Figure 9: Reactivity of (a) anti-alpha-hCG (P22376) and (b) anti-beta-hCG (cPiPP) antibodies with MOLT-4 cells. FACS analysis was carried out at indicated antibody concentrations. In each case, 80-91% cells show binding with these antibodies. Histogram in both (a) and (b) shows fluorescence of cells without antibody. A non-hCG-reactive monoclonal antibody (MoAb 730) demonstrated a lack of recognition (Histogram 6) in (a) [39].

Figure 10: Photomicrograph of MOLT-4 cells after incubation with cPiPP alone and cPiPP-curcumin conjugate. Cells incubated in culture medium are used as control [40].

The antibodies labeled with ¹²⁵I could also be used for imaging of hCG synthesizing tumors (Figure 11). Their homing primarily to the tumor, expressing hCG could also be utilized for specific delivery of radiations to such tumors.

Figure 11: Whole body scan of JEG-3 tumor bearing nude mouse injected with 131I-anti-hCG monoclonal antibody and 131I-irrelevent monoclonal after 4 days.
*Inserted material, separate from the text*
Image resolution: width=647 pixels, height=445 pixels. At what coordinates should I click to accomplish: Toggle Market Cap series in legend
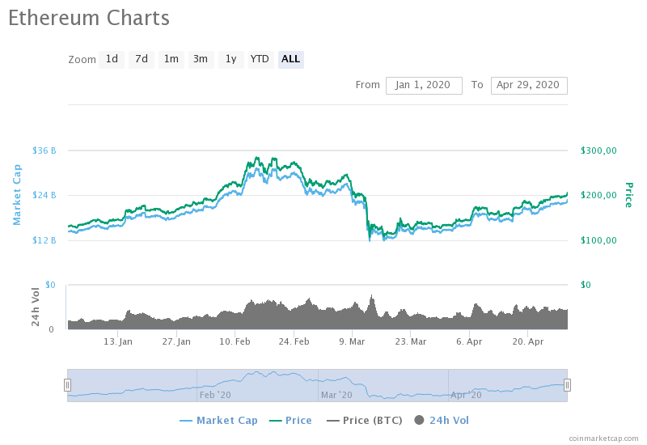[218, 420]
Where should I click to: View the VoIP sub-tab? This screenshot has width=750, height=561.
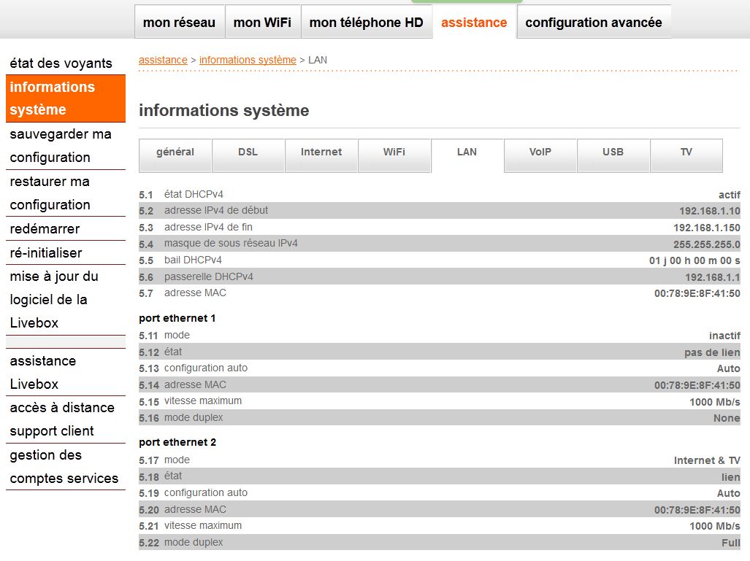tap(540, 152)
Histology and autoradiographs of mouse tumor tissues using 131I labeled anti-hCG antibody at 10, 20 and 40X magnification. Control is the non-tumor tissue [40].

Prevention of obesity and insulin resistance

Susana Rulli has ‘humanised’ mice by making them transgenic for hCGβ [41]. It is expressed by human ubiquitine C promoter. The transgene is microinjected into the pronuclei of fertilized oocytes of FVB/n mice, and implanted into oviducts of pseudo pregnant females. The transgenic mice make hCGβ, which combines with the alpha subunit of pituitary gonadotropins to generate bioactive hCG. The circulating hCG stimulates the production of progesterone which in turn promotes the production of large amount of Prolactin, causing hypertrophy of pituitary and mammary tumors in many animals. The transgenic mice become obese. They also manifest insulin resistance.
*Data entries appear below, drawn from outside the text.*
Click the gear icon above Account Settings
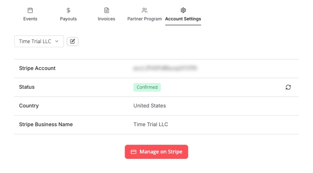This screenshot has width=313, height=173. pos(183,10)
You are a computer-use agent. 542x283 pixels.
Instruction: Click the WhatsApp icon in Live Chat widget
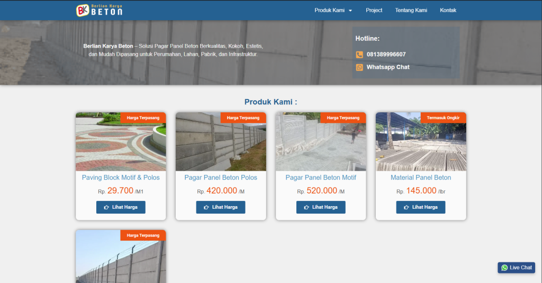(x=504, y=268)
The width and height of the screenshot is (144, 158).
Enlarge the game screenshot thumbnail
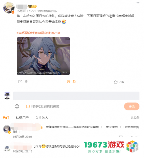(43, 56)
Immunization of transgenic hCG β mice with hCGβ-LTB vaccine was carried out starting at 3 weeks age with 3 primary injections at fortnightly interval followed by a monthly booster. Lo and behold, immunization prevented the transgenic mice to become obese, as compared to transgenic mice of the same age receiving only saline injections (Figure 12). Also the vaccinated mice did not develop insulin resistance, which was clearly manifest in non-vaccinated transgenic mice (Figure 13). Antibodies generated by the vaccine obviously inactivate the circulating hCG, with the result that progesterone and prolactin rise is prevented. Hormonal imbalance is apparently one of the causes of obesity, which is on an increase worldwide. In USA, approximately 65% of the population is overweight [42]. Also type II Diabetes, manifested by insulin resistance is a major problem in females accompanied by polycystic ovaries and hormonal imbalance. It is too early to speculate whether immunization with the anti-hCG vaccine would be of utility in such cases. No study has yet been performed on the safety and consequences of immunization with the anti-hCG vaccine in obese women or those suffering from type II diabetes, although the complete lack of any side-effects in women of reproductive age have been well established by Phase I/ Phase II clinical trials on the anti-hCG vaccines.

Figure 12: Physical appearance of an hCGβ transgenic mouse and of another of the same age immunized with anti-hCG vaccine.

Figure 13: Insulin response of transgenic hCGβ mice, and those immunized with anti-hCG vaccine at 9 months of age (P< 0.05). Also given is the response in corresponding non-transgenic mice.

The present observations in transgenic mice are on prevention of obesity and related hormonal manifestations (including insulin resistance) by active immunization of growing transgenic mice with the anti-hCG vaccine. Of great relevance would be to enquire whether obesity can or cannot be reversed by active or passive immunization. Such studies are in progress.

The work reviewed in this paper was made possible by grants from the Rockefeller Foundation, The IDRC of Canada, The Indian Council of Medical Research, The Department of Biotechnology Govt. of India & The Indo-Argentine collaborative Accord supported by the Department of Science & Technology, Government of India.